— GIVEN EXERCISE —
Pull out every line of the records below that contains the string "screenshot", and copy each one whole. Letter case must match.
□ □ □ □ □ □ □
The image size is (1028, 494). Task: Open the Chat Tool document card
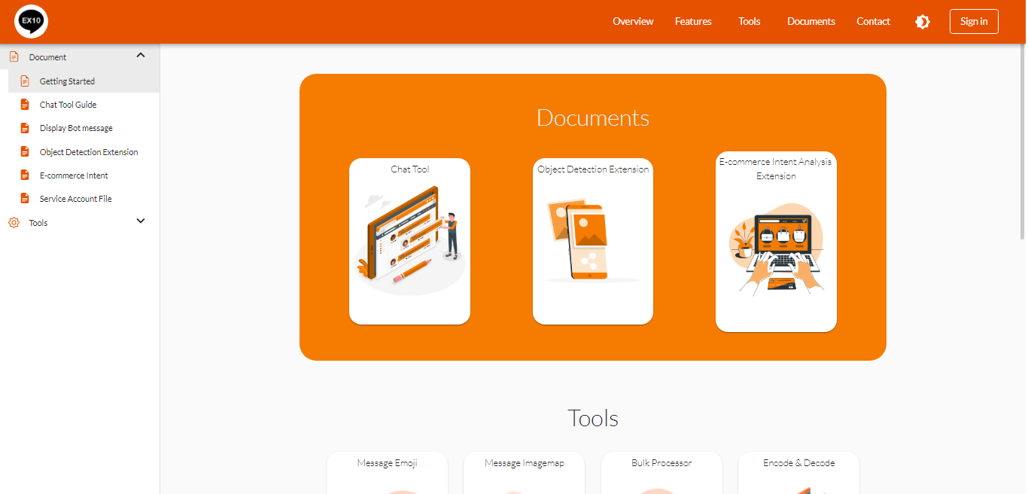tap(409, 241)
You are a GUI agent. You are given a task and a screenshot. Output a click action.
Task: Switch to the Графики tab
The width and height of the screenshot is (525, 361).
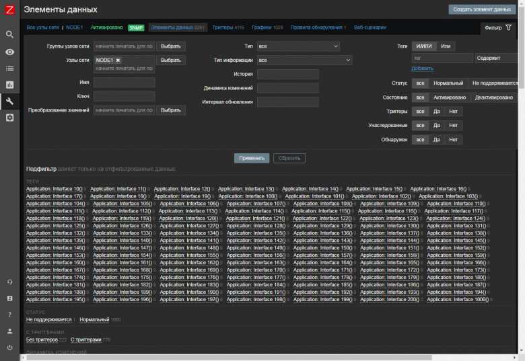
□ □ □ □ □ □ □
— FULL RESPONSE —
You are a GUI agent. You are given a task and a screenshot. Output a click action.
The width and height of the screenshot is (525, 361).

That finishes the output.